### PROMPT
The response has to be every entry, printed word for word.

Saved entries
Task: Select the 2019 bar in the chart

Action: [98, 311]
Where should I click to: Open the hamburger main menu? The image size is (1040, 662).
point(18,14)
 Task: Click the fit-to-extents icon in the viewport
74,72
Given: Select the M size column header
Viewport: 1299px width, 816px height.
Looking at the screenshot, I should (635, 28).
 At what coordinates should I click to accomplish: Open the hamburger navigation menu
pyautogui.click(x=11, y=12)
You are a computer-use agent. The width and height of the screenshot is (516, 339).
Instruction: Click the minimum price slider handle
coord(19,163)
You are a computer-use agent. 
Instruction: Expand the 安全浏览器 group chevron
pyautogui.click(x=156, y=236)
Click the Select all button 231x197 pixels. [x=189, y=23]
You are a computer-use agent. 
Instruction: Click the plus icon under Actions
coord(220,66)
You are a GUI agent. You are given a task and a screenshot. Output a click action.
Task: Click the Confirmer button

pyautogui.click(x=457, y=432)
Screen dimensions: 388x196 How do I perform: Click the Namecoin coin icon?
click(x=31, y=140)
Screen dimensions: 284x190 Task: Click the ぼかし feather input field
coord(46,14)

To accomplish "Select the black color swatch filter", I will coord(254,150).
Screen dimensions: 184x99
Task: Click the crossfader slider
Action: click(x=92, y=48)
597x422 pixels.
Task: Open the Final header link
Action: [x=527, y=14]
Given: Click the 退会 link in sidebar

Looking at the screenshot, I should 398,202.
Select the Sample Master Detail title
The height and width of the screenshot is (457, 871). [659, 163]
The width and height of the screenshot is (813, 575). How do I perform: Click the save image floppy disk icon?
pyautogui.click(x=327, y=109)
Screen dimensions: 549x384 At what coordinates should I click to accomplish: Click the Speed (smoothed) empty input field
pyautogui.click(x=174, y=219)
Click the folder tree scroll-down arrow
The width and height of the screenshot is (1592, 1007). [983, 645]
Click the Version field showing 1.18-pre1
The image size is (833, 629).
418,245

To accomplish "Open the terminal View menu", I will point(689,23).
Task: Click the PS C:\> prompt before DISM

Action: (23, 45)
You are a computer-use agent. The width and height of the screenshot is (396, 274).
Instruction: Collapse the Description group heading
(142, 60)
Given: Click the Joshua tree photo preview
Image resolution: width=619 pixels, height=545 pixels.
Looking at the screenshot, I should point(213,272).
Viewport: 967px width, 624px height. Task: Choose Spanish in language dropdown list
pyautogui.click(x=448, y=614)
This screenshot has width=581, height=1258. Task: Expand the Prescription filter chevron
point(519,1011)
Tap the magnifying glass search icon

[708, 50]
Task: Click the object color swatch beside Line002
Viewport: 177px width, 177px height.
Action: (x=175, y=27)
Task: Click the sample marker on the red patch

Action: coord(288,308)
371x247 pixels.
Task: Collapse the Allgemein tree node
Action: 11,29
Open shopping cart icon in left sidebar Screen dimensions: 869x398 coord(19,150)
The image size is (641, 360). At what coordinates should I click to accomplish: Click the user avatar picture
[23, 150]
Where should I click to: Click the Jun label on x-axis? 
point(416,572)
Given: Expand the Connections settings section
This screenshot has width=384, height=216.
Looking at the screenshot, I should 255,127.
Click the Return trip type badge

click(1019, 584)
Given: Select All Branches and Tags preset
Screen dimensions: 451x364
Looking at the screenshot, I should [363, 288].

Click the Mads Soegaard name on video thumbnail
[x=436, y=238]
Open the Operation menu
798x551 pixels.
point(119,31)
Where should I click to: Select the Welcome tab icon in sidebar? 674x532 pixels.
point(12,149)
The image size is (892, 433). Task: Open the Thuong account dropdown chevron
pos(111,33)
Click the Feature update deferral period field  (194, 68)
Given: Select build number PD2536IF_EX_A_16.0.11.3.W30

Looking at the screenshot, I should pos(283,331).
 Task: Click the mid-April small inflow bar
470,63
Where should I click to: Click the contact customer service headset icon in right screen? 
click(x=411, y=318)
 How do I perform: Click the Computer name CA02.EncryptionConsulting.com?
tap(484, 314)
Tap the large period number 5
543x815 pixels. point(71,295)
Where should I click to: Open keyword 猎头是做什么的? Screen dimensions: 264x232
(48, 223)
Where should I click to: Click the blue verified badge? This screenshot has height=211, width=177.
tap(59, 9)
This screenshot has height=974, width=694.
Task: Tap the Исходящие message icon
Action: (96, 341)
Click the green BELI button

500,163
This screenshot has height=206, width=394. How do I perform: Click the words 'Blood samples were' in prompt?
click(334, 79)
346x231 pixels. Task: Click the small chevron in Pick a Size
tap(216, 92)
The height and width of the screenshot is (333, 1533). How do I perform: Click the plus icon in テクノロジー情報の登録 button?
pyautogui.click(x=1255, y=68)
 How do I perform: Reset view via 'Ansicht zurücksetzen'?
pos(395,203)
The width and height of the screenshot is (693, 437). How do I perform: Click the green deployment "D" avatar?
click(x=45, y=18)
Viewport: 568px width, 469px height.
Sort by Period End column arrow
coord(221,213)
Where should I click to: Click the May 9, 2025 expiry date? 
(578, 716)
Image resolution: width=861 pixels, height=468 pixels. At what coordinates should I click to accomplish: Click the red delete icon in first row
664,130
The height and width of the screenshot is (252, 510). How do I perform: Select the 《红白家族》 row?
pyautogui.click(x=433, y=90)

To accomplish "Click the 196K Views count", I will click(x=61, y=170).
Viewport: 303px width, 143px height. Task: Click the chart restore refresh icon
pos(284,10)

### WRITTEN REPLY
Task: Select the 2019 bar in the chart

Action: [98, 311]
Where should I click to: Open the hamburger main menu? The image size is (1040, 662).
point(18,14)
 Task: Click the fit-to-extents icon in the viewport
74,72
Given: Select the M size column header
Viewport: 1299px width, 816px height.
Looking at the screenshot, I should (635, 28).
 At what coordinates should I click to accomplish: Open the hamburger navigation menu
pyautogui.click(x=11, y=12)
You are a computer-use agent. The width and height of the screenshot is (516, 339).
Instruction: Click the minimum price slider handle
coord(19,163)
You are a computer-use agent. 
Instruction: Expand the 安全浏览器 group chevron
pyautogui.click(x=156, y=236)
Click the Select all button 231x197 pixels. [x=189, y=23]
You are a computer-use agent. 
Instruction: Click the plus icon under Actions
coord(220,66)
You are a GUI agent. You are given a task and a screenshot. Output a click action.
Task: Click the Confirmer button

pyautogui.click(x=457, y=432)
Screen dimensions: 388x196 How do I perform: Click the Namecoin coin icon?
click(x=31, y=140)
Screen dimensions: 284x190 Task: Click the ぼかし feather input field
coord(46,14)

To accomplish "Select the black color swatch filter", I will coord(254,150).
Screen dimensions: 184x99
Task: Click the crossfader slider
Action: click(x=92, y=48)
597x422 pixels.
Task: Open the Final header link
Action: [x=527, y=14]
Given: Click the 退会 link in sidebar

Looking at the screenshot, I should 398,202.
Select the Sample Master Detail title
The height and width of the screenshot is (457, 871). [659, 163]
The width and height of the screenshot is (813, 575). How do I perform: Click the save image floppy disk icon?
pyautogui.click(x=327, y=109)
Screen dimensions: 549x384 At what coordinates should I click to accomplish: Click the Speed (smoothed) empty input field
pyautogui.click(x=174, y=219)
Click the folder tree scroll-down arrow
The width and height of the screenshot is (1592, 1007). [983, 645]
Click the Version field showing 1.18-pre1
The image size is (833, 629).
418,245

To accomplish "Open the terminal View menu", I will point(689,23).
Task: Click the PS C:\> prompt before DISM

Action: (23, 45)
You are a computer-use agent. The width and height of the screenshot is (396, 274).
Instruction: Collapse the Description group heading
(142, 60)
Given: Click the Joshua tree photo preview
Image resolution: width=619 pixels, height=545 pixels.
Looking at the screenshot, I should point(213,272).
Viewport: 967px width, 624px height. Task: Choose Spanish in language dropdown list
pyautogui.click(x=448, y=614)
This screenshot has width=581, height=1258. Task: Expand the Prescription filter chevron
point(519,1011)
Tap the magnifying glass search icon

[708, 50]
Task: Click the object color swatch beside Line002
Viewport: 177px width, 177px height.
Action: (x=175, y=27)
Task: Click the sample marker on the red patch

Action: coord(288,308)
371x247 pixels.
Task: Collapse the Allgemein tree node
Action: 11,29
Open shopping cart icon in left sidebar Screen dimensions: 869x398 coord(19,150)
The image size is (641, 360). At what coordinates should I click to accomplish: Click the user avatar picture
[23, 150]
Where should I click to: Click the Jun label on x-axis? 
point(416,572)
Given: Expand the Connections settings section
This screenshot has width=384, height=216.
Looking at the screenshot, I should 255,127.
Click the Return trip type badge

click(1019, 584)
Given: Select All Branches and Tags preset
Screen dimensions: 451x364
Looking at the screenshot, I should [363, 288].

Click the Mads Soegaard name on video thumbnail
[x=436, y=238]
Open the Operation menu
798x551 pixels.
point(119,31)
Where should I click to: Select the Welcome tab icon in sidebar? 674x532 pixels.
point(12,149)
The image size is (892, 433). Task: Open the Thuong account dropdown chevron
pos(111,33)
Click the Feature update deferral period field  (194, 68)
Given: Select build number PD2536IF_EX_A_16.0.11.3.W30

Looking at the screenshot, I should pos(283,331).
 Task: Click the mid-April small inflow bar
470,63
Where should I click to: Click the contact customer service headset icon in right screen? 
click(x=411, y=318)
 How do I perform: Click the Computer name CA02.EncryptionConsulting.com?
tap(484, 314)
Tap the large period number 5
543x815 pixels. point(71,295)
Where should I click to: Open keyword 猎头是做什么的? Screen dimensions: 264x232
(48, 223)
Where should I click to: Click the blue verified badge? This screenshot has height=211, width=177.
tap(59, 9)
This screenshot has height=974, width=694.
Task: Tap the Исходящие message icon
Action: (96, 341)
Click the green BELI button

500,163
This screenshot has height=206, width=394. How do I perform: Click the words 'Blood samples were' in prompt?
click(334, 79)
346x231 pixels. Task: Click the small chevron in Pick a Size
tap(216, 92)
The height and width of the screenshot is (333, 1533). How do I perform: Click the plus icon in テクノロジー情報の登録 button?
pyautogui.click(x=1255, y=68)
 How do I perform: Reset view via 'Ansicht zurücksetzen'?
pos(395,203)
The width and height of the screenshot is (693, 437). How do I perform: Click the green deployment "D" avatar?
click(x=45, y=18)
Viewport: 568px width, 469px height.
Sort by Period End column arrow
coord(221,213)
Where should I click to: Click the May 9, 2025 expiry date? 
(578, 716)
Image resolution: width=861 pixels, height=468 pixels. At what coordinates should I click to accomplish: Click the red delete icon in first row
664,130
The height and width of the screenshot is (252, 510). How do I perform: Select the 《红白家族》 row?
pyautogui.click(x=433, y=90)

To accomplish "Click the 196K Views count", I will click(x=61, y=170).
Viewport: 303px width, 143px height. Task: Click the chart restore refresh icon
pos(284,10)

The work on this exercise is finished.